So, when I came across this article in Time magazine yesterday I nearly fainted. God thing I was close to the Counseling Center when I read it. It is a review of the new movie The Road based on a novel by McCarthy. Of course it's supposedly a very good film and does the book justice according to Steven James Snyder, author for Techland.com ( http://techland.com/2009/11/25/john-hillcoat-the-director-who-confronted-embraced-and-survived-the-road/ ) . But before you get all excited and go buy a ticket to see this let me just tell you I totally agree with Mary Pols from Time magazine when she asks "How do you lure people to a movie made from a book that itself probably should have borne a mental-health warning from the surgeon general?" Let me insert a little more of her article
The Man and his son, the Boy (Kodi Smit-McPhee), a child of perhaps 11, raised in a postcivilized era in which a lone can of Coca-Cola is a treasure, encounter no miraculously budding tree in the wasted landscape, no fish jumping from a dead ocean.
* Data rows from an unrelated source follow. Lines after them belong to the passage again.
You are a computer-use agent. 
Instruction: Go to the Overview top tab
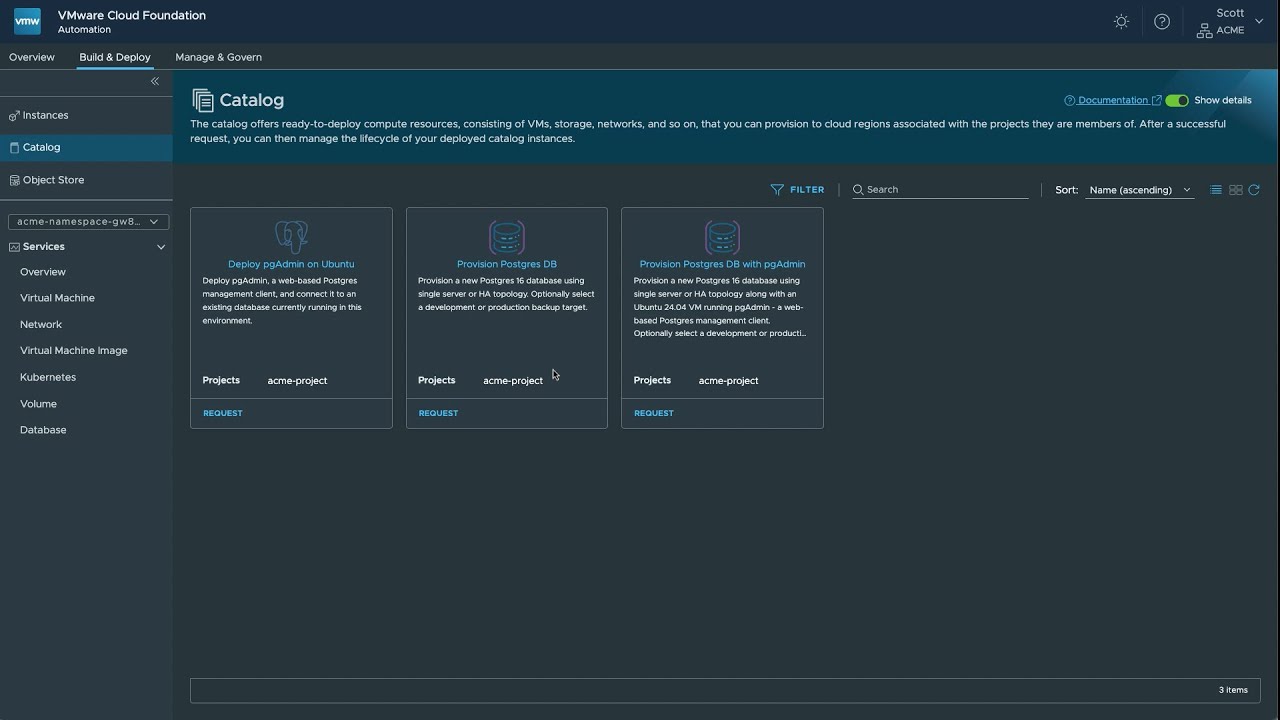pyautogui.click(x=32, y=57)
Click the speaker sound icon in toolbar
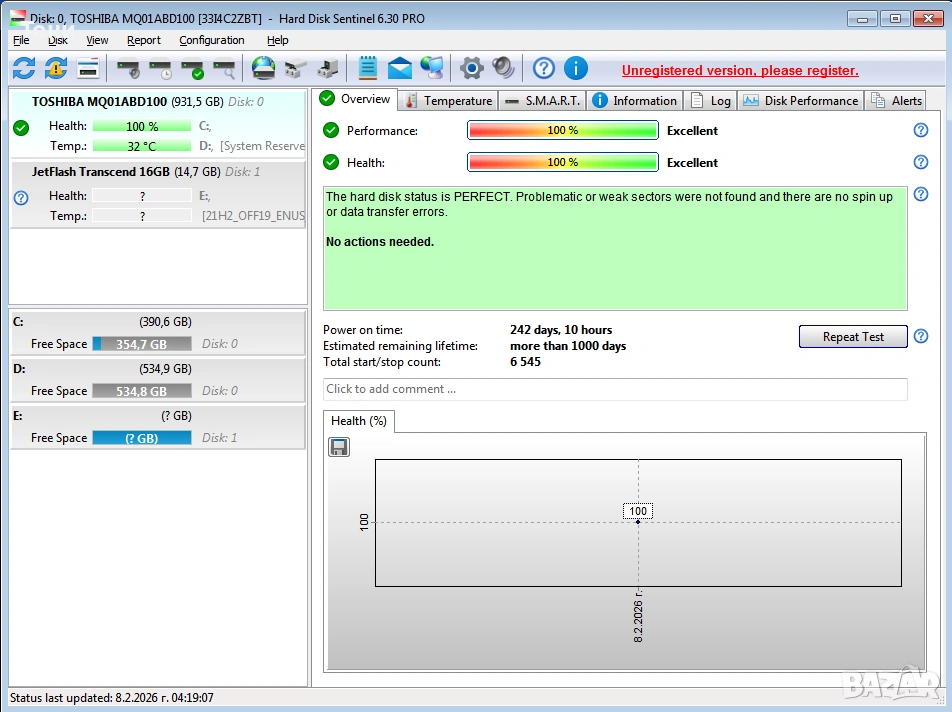 click(x=503, y=68)
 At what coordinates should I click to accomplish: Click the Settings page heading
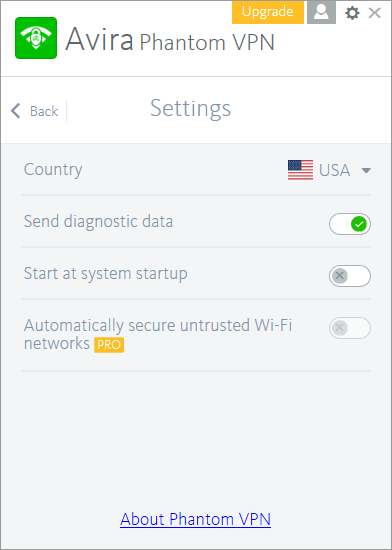(190, 109)
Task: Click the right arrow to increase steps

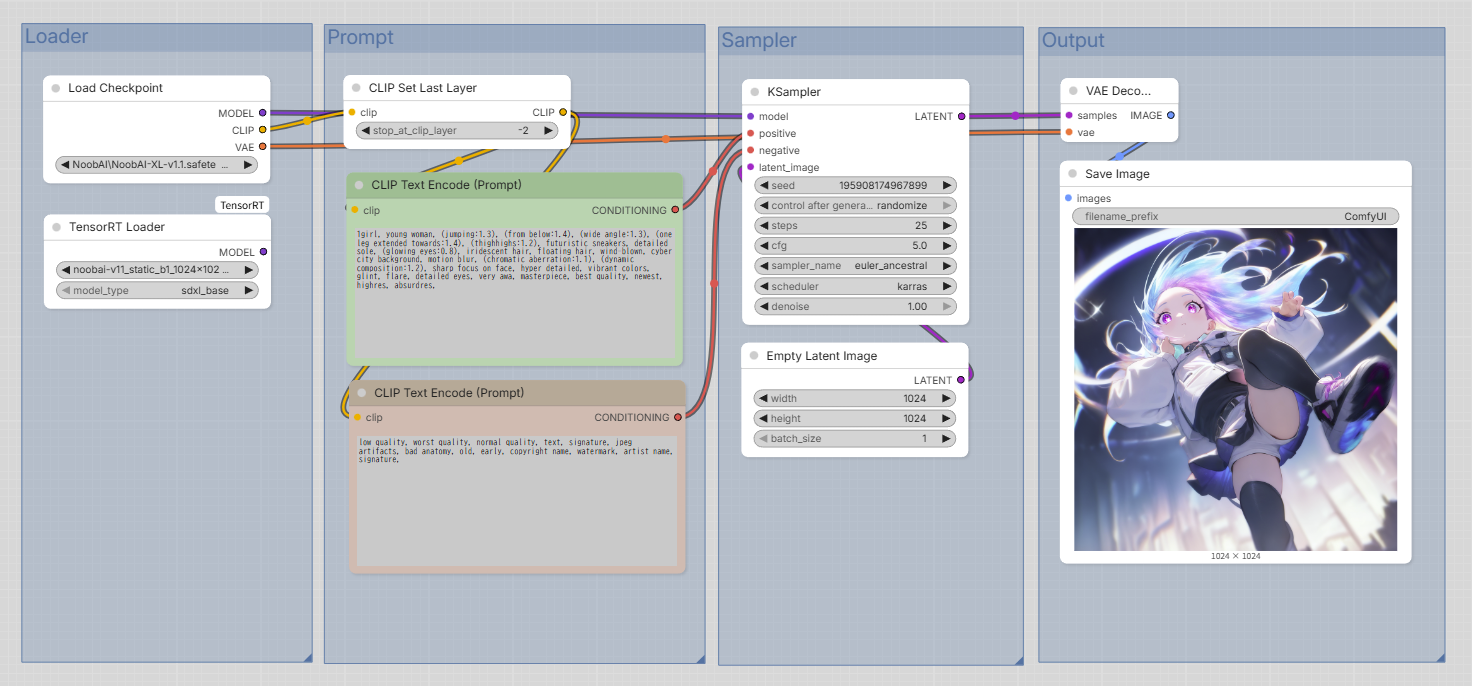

The best they get is a rheumy-eyed old man (the great Robert Duvall) who considers death a luxury. Bands of cannibals rule the land, favoring children as meals. It's hopeless except for, as in McCarthy's book, the driving force of the narrative: a father's fierce devotion to his child. "The child is the warrant," Mortensen tells us in voice-over, the only reason for being.
If you can handle this, I suggest you go see the movie and them come tell me about it. Ill be hovering in the corner with a bottle of xanax blowing my nose all over Blood Meridian. .. Keep your friends close and your enemies as kleenex.
So Bruce, are you saying you didn't like the movie?